El interés por conocer las verdaderas causas del extraño fallecimiento de Abraham, más su propio convencimiento acerca del mundo que rodea su recuerdo, hará que Jake viaje a Gales, a un poblado costero casi desierto. El objetivo: una antigua e inmensa mansión donde supuestamente la Sra. Peregrine cuidó de Abraham y los niños especiales que poblaron las historias del abuelo, y que Jack atesoró tanto tiempo.

La presentación de los pequeños es sugerente. La niña que debe ponerse zapatos de plomo para no ascender a los cielos; la joven que puede controlar el crecimiento de flores y vegetales; un niño que abre la boca y exhala miles de abejas; o un chico invisible, son algunas de las criaturas que Burton rodea de encanto y fascinación. Lo hace a través de sus encuadres sofisticados y su romántica paleta visual, en este caso tendiendo hacia una imaginería gótica más europea que americana.

Ese hermetismo que caracteriza a los que no encajan en la sociedad, combinado con figuras que traslucen un “horror” melancólico y casi amable, se basa, en este caso, en una especie de existencia que repite su tragedia ad infinitum –los personajes están atrapados en un día condenado a volver una y otra vez: el 3 de setiembre de 1940, jornada que termina justo antes de recibir un bombardeo alemán en el contexto de la Segunda Guerra Mundial–.

Pero los vislumbres poéticos, como esa imagen profética de los aviones nazis que tirarán la bomba, no son aprovechados. El guion de Goldman, una escritora especializada en películas de acción o de superhéroes, termina llevando a Burton por territorios previsibles y que se agotan en un despliegue de efectos especiales y en un espectáculo más de Hollywood, uno que ya no es propiamente “burtoniano”.

Claro, los barcos herrumbrosos venidos del pasado, la carga tanática de algunos rostros, incluso el talante mefistofélico de Samuel L. Jackson –como un villano desalmado que dirige a unos gigantescos monstruos– están ahí, rodeando la fábula de imágenes hechas a la medida del director de “El jinete sin cabeza”. Sin embargo, faltan los personajes, que se vuelven marionetas al servicio de los efectos especiales. Todo lo contrario al hombre murciélago y a la mujer gato de “Batman vuelve” (1992), quienes entablaban un cruel duelo de máscaras y de seducción de cuotas casi shakesperianas.

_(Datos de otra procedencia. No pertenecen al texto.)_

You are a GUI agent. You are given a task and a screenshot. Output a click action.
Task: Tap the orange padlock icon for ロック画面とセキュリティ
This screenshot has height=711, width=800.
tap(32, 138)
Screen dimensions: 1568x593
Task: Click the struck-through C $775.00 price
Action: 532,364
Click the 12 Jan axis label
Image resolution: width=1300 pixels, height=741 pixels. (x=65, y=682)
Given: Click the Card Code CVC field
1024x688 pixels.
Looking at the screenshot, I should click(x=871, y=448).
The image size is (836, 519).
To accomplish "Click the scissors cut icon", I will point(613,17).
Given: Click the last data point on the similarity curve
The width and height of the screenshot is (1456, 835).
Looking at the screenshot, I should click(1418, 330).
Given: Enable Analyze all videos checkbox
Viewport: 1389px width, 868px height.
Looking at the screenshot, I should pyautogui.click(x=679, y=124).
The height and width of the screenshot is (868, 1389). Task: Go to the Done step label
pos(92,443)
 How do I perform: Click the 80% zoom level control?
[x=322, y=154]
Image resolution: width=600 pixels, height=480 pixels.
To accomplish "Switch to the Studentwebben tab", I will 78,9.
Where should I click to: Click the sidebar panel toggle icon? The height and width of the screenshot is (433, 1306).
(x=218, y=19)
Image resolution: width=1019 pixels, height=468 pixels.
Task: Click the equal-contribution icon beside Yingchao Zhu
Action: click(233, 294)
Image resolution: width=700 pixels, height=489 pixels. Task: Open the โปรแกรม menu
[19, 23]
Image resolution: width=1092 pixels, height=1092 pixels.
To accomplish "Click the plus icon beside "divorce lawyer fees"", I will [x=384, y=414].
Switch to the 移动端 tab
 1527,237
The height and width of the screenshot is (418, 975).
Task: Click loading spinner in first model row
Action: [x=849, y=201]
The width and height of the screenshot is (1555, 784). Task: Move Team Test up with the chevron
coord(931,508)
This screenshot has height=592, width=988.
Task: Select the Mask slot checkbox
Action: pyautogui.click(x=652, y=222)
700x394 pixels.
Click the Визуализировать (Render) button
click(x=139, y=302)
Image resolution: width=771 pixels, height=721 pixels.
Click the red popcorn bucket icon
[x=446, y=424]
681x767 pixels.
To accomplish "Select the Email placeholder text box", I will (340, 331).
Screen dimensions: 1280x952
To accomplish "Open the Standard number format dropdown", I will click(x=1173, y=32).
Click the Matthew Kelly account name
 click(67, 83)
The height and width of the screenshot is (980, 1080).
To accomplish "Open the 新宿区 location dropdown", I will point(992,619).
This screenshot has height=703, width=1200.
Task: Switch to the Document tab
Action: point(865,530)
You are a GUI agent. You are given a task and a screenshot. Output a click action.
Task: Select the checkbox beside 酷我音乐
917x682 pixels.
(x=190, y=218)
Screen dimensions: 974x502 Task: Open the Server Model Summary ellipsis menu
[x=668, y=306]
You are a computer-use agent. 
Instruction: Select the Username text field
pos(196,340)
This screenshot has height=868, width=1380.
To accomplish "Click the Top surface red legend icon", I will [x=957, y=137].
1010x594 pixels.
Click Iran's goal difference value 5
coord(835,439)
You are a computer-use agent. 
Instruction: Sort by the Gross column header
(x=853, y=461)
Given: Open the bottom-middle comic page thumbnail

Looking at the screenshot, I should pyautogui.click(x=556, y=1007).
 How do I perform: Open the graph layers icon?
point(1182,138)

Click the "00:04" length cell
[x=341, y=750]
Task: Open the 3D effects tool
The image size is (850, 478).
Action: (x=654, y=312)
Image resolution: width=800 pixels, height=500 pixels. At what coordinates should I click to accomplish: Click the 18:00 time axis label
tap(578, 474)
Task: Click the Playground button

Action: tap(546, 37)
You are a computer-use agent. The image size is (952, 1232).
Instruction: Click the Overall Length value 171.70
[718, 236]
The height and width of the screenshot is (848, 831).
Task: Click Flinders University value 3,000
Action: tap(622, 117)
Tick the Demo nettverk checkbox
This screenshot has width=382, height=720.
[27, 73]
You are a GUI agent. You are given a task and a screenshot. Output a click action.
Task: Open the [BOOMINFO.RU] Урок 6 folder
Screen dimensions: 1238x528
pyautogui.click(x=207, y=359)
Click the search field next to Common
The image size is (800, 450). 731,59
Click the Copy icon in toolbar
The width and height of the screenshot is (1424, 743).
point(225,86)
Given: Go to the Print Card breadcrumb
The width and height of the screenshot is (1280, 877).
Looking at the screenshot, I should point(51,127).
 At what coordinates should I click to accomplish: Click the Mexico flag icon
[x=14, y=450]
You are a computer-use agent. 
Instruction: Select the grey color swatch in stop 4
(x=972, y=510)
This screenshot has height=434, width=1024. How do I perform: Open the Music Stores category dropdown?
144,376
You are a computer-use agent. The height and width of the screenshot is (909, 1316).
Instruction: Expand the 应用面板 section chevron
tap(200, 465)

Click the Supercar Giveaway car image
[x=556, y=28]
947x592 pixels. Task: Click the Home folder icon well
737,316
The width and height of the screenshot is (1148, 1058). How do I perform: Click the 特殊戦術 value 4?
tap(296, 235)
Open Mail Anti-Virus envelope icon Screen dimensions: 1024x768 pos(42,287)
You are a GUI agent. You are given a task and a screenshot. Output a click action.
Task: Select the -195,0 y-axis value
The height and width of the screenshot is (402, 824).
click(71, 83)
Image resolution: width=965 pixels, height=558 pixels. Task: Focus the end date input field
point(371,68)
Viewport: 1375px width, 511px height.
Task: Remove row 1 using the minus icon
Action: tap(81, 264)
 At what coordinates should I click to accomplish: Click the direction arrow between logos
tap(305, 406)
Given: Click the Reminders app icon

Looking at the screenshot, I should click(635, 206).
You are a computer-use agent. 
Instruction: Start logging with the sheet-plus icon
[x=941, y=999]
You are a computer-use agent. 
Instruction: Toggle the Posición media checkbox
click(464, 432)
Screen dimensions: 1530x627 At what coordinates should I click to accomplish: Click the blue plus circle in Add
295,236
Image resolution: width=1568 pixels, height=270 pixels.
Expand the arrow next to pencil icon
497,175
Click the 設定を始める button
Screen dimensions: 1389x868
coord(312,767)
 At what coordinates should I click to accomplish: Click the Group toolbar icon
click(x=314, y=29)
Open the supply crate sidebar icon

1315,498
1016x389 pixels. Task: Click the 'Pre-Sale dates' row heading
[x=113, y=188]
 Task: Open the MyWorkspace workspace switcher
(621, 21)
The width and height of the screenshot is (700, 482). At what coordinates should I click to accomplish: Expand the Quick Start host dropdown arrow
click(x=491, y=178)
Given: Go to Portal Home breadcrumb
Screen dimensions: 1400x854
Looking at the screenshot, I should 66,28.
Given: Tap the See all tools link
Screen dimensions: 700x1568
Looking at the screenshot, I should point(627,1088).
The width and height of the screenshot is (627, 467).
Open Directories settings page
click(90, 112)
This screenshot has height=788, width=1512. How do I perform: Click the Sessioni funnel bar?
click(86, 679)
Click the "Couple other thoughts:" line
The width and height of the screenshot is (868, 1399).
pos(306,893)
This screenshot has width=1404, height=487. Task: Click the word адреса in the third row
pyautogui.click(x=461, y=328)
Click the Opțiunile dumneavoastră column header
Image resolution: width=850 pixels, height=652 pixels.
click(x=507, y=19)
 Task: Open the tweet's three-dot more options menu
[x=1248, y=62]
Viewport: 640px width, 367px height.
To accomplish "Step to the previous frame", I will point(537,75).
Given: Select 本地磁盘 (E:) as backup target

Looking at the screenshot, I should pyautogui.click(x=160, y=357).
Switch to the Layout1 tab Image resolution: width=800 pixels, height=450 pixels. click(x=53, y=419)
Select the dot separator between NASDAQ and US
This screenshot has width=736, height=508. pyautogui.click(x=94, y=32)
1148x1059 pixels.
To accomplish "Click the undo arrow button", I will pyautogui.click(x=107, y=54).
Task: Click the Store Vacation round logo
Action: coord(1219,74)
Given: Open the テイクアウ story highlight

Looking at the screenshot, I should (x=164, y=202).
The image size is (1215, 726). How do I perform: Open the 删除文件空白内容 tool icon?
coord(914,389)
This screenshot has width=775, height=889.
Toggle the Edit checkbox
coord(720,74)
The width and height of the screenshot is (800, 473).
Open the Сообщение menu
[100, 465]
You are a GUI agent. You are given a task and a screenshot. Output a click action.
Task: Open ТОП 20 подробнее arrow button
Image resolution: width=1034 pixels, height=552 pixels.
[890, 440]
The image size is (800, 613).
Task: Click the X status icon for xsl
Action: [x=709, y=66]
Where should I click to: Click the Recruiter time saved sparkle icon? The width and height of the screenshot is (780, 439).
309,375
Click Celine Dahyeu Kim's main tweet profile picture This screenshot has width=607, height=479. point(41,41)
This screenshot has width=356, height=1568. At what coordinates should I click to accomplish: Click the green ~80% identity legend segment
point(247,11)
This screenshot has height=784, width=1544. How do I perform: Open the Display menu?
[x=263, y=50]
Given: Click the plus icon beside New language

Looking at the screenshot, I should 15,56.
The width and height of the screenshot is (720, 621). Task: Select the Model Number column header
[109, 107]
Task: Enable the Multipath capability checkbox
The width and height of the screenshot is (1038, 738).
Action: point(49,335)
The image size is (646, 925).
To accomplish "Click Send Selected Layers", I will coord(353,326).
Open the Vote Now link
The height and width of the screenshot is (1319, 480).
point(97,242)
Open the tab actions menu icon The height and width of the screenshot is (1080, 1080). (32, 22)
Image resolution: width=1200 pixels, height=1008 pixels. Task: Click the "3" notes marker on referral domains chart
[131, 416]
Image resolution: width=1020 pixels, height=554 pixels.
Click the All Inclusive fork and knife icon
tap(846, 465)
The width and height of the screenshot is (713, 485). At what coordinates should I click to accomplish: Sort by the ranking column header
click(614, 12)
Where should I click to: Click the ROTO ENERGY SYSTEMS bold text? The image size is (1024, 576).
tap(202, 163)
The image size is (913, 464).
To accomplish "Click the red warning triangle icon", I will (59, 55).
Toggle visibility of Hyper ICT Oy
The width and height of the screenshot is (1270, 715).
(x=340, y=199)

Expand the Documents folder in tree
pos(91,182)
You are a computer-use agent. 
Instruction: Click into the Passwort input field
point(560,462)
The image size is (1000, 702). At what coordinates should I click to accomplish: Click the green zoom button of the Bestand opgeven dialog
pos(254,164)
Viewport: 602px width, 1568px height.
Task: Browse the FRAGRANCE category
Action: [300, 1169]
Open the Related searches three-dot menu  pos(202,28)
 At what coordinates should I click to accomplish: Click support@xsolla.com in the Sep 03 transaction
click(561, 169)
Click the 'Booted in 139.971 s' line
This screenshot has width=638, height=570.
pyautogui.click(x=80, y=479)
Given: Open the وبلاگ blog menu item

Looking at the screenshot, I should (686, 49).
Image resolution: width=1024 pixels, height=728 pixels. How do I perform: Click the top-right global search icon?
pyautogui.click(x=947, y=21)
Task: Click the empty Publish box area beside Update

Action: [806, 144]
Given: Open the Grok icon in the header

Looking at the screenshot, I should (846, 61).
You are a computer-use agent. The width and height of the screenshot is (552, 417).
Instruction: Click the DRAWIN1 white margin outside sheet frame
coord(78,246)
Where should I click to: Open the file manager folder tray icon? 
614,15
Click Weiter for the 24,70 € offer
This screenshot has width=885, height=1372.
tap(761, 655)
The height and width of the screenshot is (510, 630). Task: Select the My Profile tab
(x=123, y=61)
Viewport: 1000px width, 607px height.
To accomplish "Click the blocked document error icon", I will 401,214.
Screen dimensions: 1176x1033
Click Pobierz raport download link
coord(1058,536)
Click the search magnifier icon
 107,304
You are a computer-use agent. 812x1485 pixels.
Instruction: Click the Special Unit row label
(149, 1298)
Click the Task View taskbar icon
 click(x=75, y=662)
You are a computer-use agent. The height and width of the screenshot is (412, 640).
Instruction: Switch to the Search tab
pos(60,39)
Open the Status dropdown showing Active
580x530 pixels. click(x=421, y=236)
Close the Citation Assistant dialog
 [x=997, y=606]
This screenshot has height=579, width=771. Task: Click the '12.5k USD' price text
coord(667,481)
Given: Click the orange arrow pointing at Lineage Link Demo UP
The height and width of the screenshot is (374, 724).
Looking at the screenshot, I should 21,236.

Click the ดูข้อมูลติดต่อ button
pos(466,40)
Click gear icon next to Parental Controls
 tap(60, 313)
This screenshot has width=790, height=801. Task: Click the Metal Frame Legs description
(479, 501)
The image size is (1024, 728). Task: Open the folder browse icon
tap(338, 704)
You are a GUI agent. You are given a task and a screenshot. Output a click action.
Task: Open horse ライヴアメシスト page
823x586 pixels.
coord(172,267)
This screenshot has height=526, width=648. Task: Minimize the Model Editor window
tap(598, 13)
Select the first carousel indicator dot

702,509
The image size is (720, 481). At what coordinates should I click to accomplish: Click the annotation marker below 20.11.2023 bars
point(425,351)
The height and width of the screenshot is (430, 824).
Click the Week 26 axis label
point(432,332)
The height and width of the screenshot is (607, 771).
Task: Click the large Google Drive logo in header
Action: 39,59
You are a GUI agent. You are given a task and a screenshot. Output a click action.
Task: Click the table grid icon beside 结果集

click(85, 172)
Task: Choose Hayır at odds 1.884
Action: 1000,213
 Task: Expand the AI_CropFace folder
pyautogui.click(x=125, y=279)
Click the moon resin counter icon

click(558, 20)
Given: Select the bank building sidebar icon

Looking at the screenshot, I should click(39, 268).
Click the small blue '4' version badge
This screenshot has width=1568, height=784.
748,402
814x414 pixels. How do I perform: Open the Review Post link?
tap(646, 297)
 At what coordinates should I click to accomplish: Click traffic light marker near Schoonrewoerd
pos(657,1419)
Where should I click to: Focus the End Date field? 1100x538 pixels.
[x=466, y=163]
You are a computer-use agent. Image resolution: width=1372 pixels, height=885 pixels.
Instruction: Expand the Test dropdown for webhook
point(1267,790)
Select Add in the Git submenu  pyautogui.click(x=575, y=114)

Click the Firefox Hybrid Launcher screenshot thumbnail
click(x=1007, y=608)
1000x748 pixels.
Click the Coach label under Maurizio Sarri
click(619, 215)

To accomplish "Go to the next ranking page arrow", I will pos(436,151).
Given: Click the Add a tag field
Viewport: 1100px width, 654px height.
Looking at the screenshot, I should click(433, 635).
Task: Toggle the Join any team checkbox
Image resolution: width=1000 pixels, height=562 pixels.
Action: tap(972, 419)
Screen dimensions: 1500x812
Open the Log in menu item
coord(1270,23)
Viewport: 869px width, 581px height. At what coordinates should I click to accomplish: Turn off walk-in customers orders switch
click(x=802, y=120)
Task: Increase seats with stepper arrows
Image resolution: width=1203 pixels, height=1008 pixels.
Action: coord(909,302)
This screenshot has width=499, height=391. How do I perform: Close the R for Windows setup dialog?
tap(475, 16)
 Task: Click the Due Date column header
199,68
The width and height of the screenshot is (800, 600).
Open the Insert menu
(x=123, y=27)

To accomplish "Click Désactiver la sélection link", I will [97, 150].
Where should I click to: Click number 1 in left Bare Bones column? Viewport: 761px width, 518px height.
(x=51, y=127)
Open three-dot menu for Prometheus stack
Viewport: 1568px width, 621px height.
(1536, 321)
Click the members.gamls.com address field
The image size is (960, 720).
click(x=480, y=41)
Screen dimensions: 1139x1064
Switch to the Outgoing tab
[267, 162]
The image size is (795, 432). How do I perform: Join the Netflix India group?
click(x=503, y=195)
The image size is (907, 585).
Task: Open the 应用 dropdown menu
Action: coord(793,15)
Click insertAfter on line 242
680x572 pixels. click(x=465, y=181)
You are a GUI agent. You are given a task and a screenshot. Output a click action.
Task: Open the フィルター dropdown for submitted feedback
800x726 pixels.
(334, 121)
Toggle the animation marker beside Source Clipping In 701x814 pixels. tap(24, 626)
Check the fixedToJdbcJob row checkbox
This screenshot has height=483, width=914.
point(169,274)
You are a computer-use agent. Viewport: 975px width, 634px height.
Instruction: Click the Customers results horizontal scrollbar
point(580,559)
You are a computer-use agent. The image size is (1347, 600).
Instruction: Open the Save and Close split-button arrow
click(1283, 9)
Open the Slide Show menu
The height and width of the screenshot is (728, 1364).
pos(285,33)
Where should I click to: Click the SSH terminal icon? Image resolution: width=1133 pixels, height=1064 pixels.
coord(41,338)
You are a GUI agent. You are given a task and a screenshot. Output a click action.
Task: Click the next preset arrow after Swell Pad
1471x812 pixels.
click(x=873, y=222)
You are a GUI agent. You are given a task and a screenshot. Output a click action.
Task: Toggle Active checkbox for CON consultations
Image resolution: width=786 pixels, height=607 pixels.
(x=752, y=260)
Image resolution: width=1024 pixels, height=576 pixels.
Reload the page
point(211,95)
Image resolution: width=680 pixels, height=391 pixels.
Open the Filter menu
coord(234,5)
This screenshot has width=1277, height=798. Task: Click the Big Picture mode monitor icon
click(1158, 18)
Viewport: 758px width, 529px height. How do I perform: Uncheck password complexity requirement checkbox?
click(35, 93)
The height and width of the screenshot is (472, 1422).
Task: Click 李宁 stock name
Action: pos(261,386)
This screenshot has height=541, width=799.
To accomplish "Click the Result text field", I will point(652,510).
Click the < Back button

Tim Burton es hoy, más que el director de un filme, un universo distintivo, un mundo personal. A juzgar por sus dos últimas cintas, no parece ya uno muy confiable. Es probable que el fantasma de “Alicia en el país de las maravillas” (2010), su mayor éxito comercial y también su película más impersonal, aún no lo haya abandonado.